Sin embargo, lo más importante de la fe no es la adhesión intelectual a unas verdades sino, precisamente, la experiencia íntima de Dios. Curiosamente, el hombre de la calle piensa que la experiencia de Dios es un fenómeno de tipo sentimental, propio de personas fácilmente sugestionables, y su espíritu crítico le lleva a desconfiar.

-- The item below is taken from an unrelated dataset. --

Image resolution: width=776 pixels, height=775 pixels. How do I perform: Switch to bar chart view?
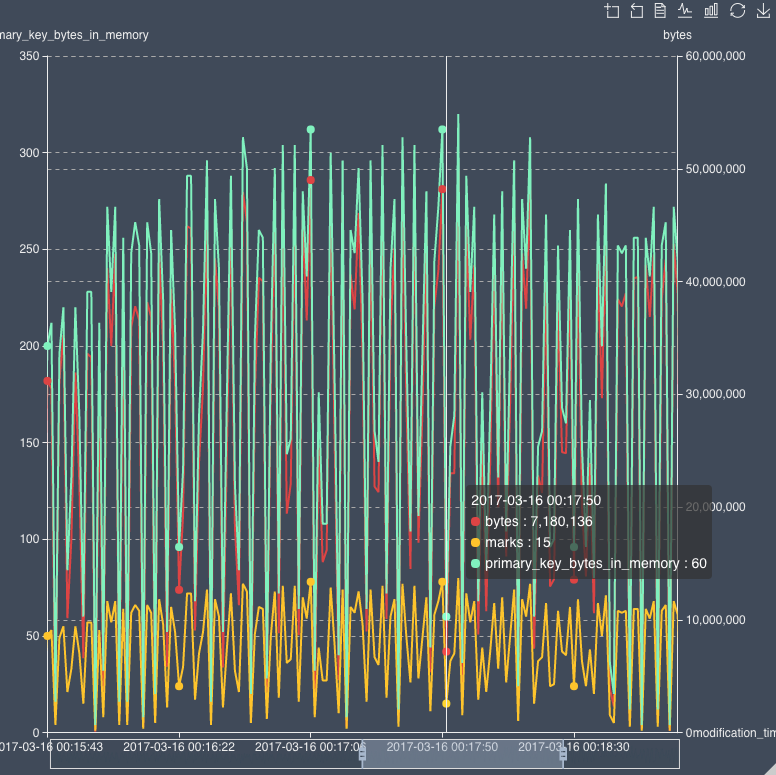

Para nuestro autor, la experiencia de Dios es, sencillamente, una experiencia humana con una interpretación religiosa. Y lo explica con un ejemplo personal: "Después de mi ordenación, varios amigos coincidieron en preguntarme qué se sentía 'siendo cura'. Al principio yo les respondía que me sentía a veces como un robot al que dirigían desde lejos. Me ocurrían cosas que no acertaba a expresar de otra forma. Por ejemplo, una tarde, cuando estaba a punto de comenzar la Eucaristía en la parroquia, llamaron desde el Hospital Oncológico provincial para ver si podía sacarles de un apuro, porque les había fallado el sacerdote que se había comprometido a celebrarla allí con los enfermos. No lo pensé dos veces. Encargué a un niño que estaba jugando a la puerta de la iglesia que buscara al otro sacerdote para que me sustituyera en la parroquia, cogí el coche y me fui al 'Onco'. Por el camino se me ocurrió pensar que había actuado con demasiada precipitación. Podría ocurrir que no encontraran al otro sacerdote y 'para vestir a un santo, desvestía a otro'. Pero, como la cosa ya no tenía arreglo, seguí adelante. Como otras veces, después de celebrar la Eucaristía en el salón de actos del Oncológico, recorrí las plantas llevando la comunión a quienes no podían levantarse de la cama. Al regresar al salón de actos estaba esperándome una mujer joven llorando como una Magdalena. Me explicó que no había pisalo la iglesia desde que salió del colegio -de hecho, estaba casada civilmente- y aquella tarde subiendo en el ascensor para visitar a su madre que estaba internada, oyó a unos enfermos que iban a misa y, sin saber muy bien por qué, les siguió. Algo le había impactado -no sabía si fue la homilía o al ver a enfermos como su madre participando en aquella celebración- y sintió la necesidad de reconciliarse con aquel Dios de su infancia que tan olvidado tenía. Quería confesarse allí mismo. Yo le dije que la confesión convenía madurarla un poco más. Estuvimos hablando mucho rato. Luego fue varias veces por la parroquia con su marido y acabó confesándose. Yo pensaba: '¿Quién me mandaría ir aquella tarde al Onco? (porque, tal como temía, en la parroquia se quedaron sin misa; no encontraron al otro sacerdote). Y respondía que me sentía como 'un robot dirigido desde lejos'". Pues bien, esto tan sencillo es la experiencia de Dios. Nada tiene que ver, por lo tanto, con visiones ni levitaciones, pero puedo asegurar que cuando se produce es una fuente de gozo inefable.
La Palabra de Dios descubre a los oyentes el significado profundo que los acontecimientos llevan en sus entrañas. Es en la oración meditativa donde el creyente, al confrontar su vida con la palabra de Dios, aprende a interpretar religiosamente lo que está viviendo; y de esta forma descubre que Dios es "más interior que lo más íntimo mío". En consecuencia, la fidelidad a la oración es una cuestión de vida o muerte para el creyente.